11.4 Exercises

  1. Simulate a semi-parametric regression where
    \[\begin{align*} y_i &= 0.5x_{i1} - 1.2x_{i2} + \mu_i, \\ p(\mu_i) &= 0.7 \phi(\mu_i \mid -0.5,0.5^2) + 0.3 \phi(\mu_i \mid 1,0.8^2). \end{align*}\]

Assume that \(x_{i1}\) and \(x_{i2}\) follow a standard normal distribution and that the sample size is 1,000. Perform inference in this model assuming that the number of components is unknown. Start with \(H=5\) and use non-informative priors, setting \(\alpha_{h0}=\delta_{h0}=0.01\), \(\boldsymbol{\beta}_0=\boldsymbol{0}_2\), \(\boldsymbol{B}_0=\boldsymbol{I}_2\), \(\mu_{h0}=0\), \(\sigma^2_{h0}=10\), and \(\boldsymbol{\alpha}_0=[1/H \ \dots \ 1/H]^{\top}\). Use 6,000 MCMC iterations, a burn-in period of 4,000, and a thinning parameter of 2. Compare the population parameters with the posterior estimates and plot the population density along with the posterior density estimate of \(\boldsymbol{\mu}\) (the mean, and the 95% credible interval).

  1. Example: Consumption of marijuana in Colombia continues I

Use the dataset MarijuanaColombia.csv from our GitHub repository to perform inference on the demand for marijuana in Colombia.
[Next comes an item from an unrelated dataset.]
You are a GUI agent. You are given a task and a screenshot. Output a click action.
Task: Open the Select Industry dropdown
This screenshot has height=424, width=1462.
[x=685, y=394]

This dataset contains information on the (log) monthly demand in 2019 from the National Survey of the Consumption of Psychoactive Substances. It includes variables such as the presence of a drug dealer in the neighborhood (Dealer), gender (Female), indicators of good physical and mental health (PhysicalHealthGood and MentalHealthGood), age (Age and Age2), years of schooling (YearsEducation), and (log) prices of marijuana, cocaine, and crack by individual (LogPriceMarijuana, LogPriceCocaine, and LogPriceCrack). The sample size is 1,156.
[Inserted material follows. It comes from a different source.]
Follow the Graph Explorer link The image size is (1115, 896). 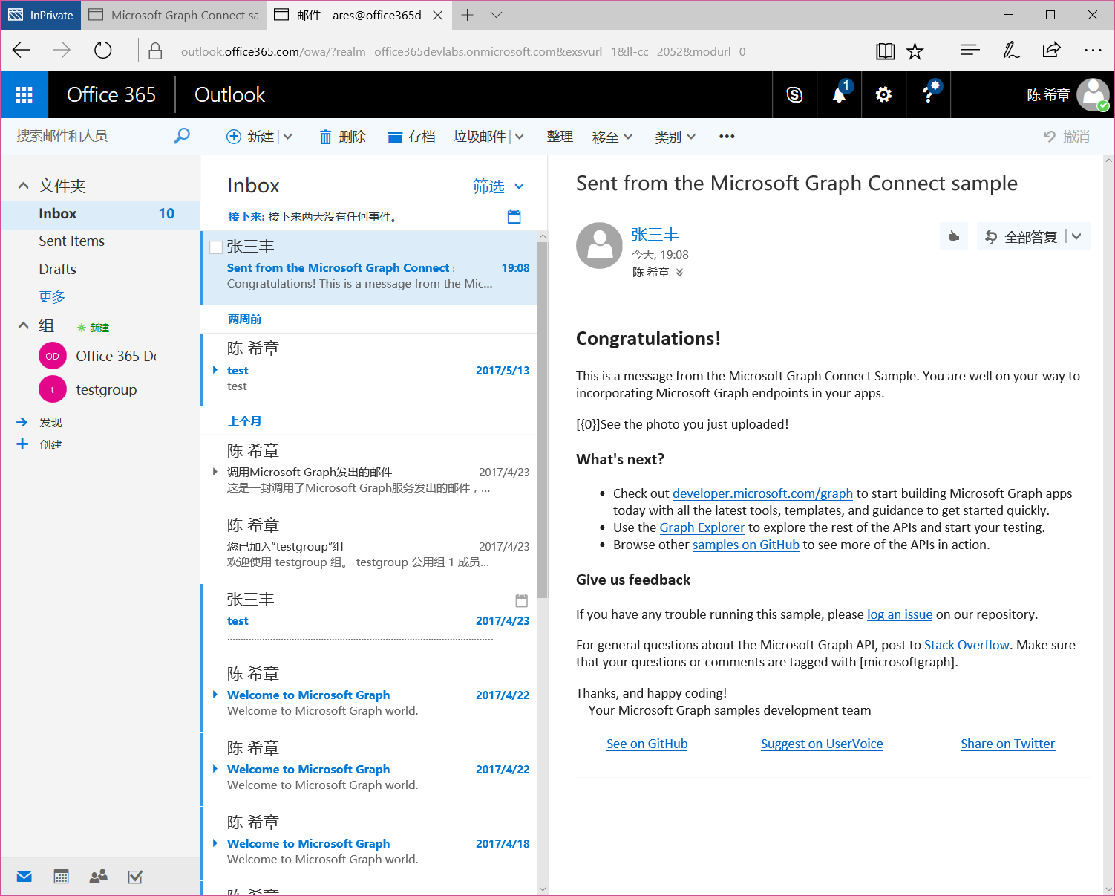[702, 527]
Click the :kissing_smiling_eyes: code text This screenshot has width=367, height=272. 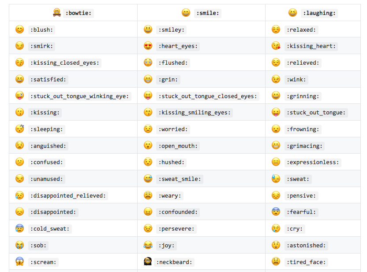click(x=194, y=113)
Estimate a finite Gaussian mixture regression using non-informative priors, that is, \(\alpha_{0}=\delta_{0}=0.01\), \(\boldsymbol{\beta}_{0}=\boldsymbol{0}_K\), \(\boldsymbol{B}_{0}=\boldsymbol{I}_K\), and and \(\boldsymbol{\alpha}_0=[1/H \ \dots \ 1/H]^{\top}\), \(K\) is the number of regressors, 11 including the intercept. The number of MCMC iterations is 5,000, the burn-in is 1,000, and the thinning parameter is 2. Start with five potential clusters. Obtain the posterior distribution of the own-price elasticity of marijuana and the cross-price elasticities of marijuana demand with respect to the prices of cocaine and crack.
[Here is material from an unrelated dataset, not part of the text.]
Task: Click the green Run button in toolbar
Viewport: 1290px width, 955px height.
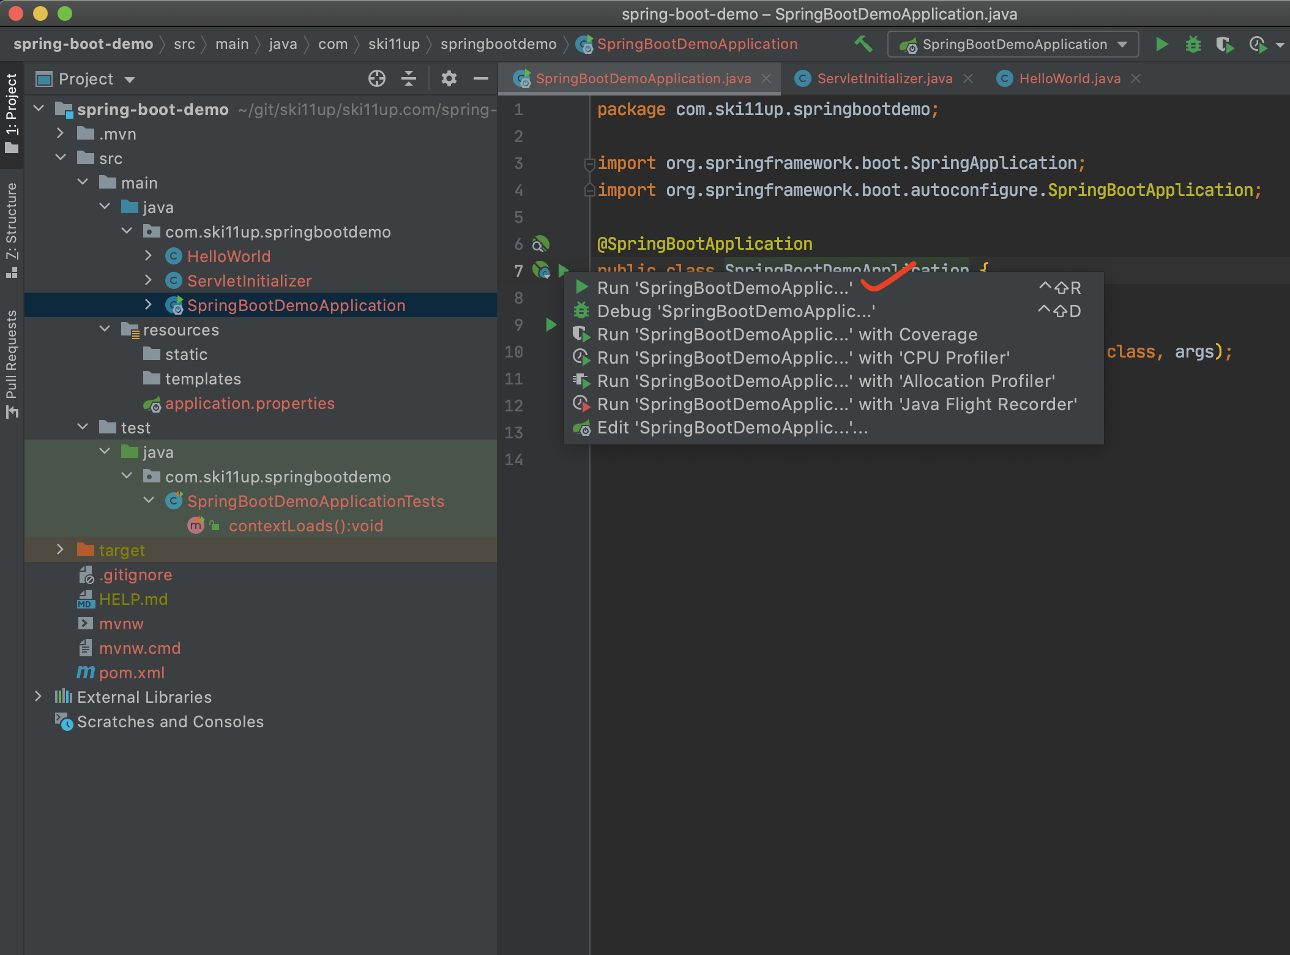Action: pyautogui.click(x=1161, y=44)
  1. Get the posterior sampler in the semi-parametric setting using a Dirichlet process mixture: \[\begin{align*} y_i&=\boldsymbol{x}_i^{\top}\boldsymbol{\beta}+e_i\\ e_i\mid \mu_i,\sigma_i^2 &\stackrel{iid}{\sim} N(\mu_i,\sigma_i^2), \end{align*}\]

Do not include the intercept in \(\boldsymbol{\beta}\) to get flexibility in the distribution of the stochastic errors.

Let’s assume \(\boldsymbol{\beta}\sim N(\boldsymbol{\beta}_0,\boldsymbol{B}_0)\), \(\sigma_i^2\sim IG(\alpha_0/2,\delta_0/2)\), \(\mu_i\sim N(\mu_0,\sigma_i^2/\beta_0)\), \(\alpha\sim G(a,b)\) such that introducing the latent variable \(\xi|\alpha,N\sim Be(\alpha+1,N)\), allows to easily sample the posterior draws of \(\alpha|\xi,H,\pi_{\xi}\sim\pi_{\xi}{G}(a+H,b-log(\xi))+(1-\pi_{\xi}){G}(a+H-1,b-log(\xi))\), where \(\frac{\pi_{\xi}}{1-\pi_{\xi}}=\frac{a+H-1}{N(b-log(\xi))}\), \(H\) is the number of atoms (mixture components).

  1. Example: Exercise 1 and 3 continue

Perform inference in the simulation of the semi-parametric model of Exercise 1 using the sampler of Exercise 3. Use non-informative priors, setting \(\alpha_{0}=\delta_{0}=0.01\), \(\boldsymbol{\beta}_{0}=\boldsymbol{0}_2\), \(\boldsymbol{B}_{0}=\boldsymbol{I}_2\), and \(a=b=0.1\). The number of MCMC iterations is 5,000, the burn-in is 1,000, and the thinning parameter is 2.

  1. Example: Simulation exercise continues I

Fix the label-switching problem of the simulation exercise of the DPM using random permutation of latent classes.

  1. Example: Simulation exercise continues II

Obtain the density estimate of \(y\) in the simulation exercise of the DPM, evaluated at \(x=0\).

  1. Example: Consumption of marijuana in Colombia continues II

Perform the application of marijuana consumption with the following specification: \[\begin{align*} y_i & = \boldsymbol{z}_i^{\top} \boldsymbol{\gamma} + f(Age_{i}) + \mu_i, \end{align*}\]

where \(y_i\) is the (log) marijuana monthly consumption, \(\boldsymbol{z}_i\) represents the presence of a drug dealer in the neighborhood (Dealer), gender (Female), indicators of good physical and mental health (PhysicalHealthGood and MentalHealthGood), years of education (YearsEducation), and the (log) prices of marijuana, cocaine, and crack by individual.

Initially, set the knots as the percentiles \(\left\{0,0.05,\dots,0.95,1\right\}\) of age and use cubic B-splines. Then, apply the BIC approximation to perform variable selection in this model with non-informative conjugate priors, 5,000 MCMC iterations, and 5,000 burn-in iterations.

Do you think that using a linear regression with a second-degree polynomial in age provides a good approximation to the relationship found using splines in this application?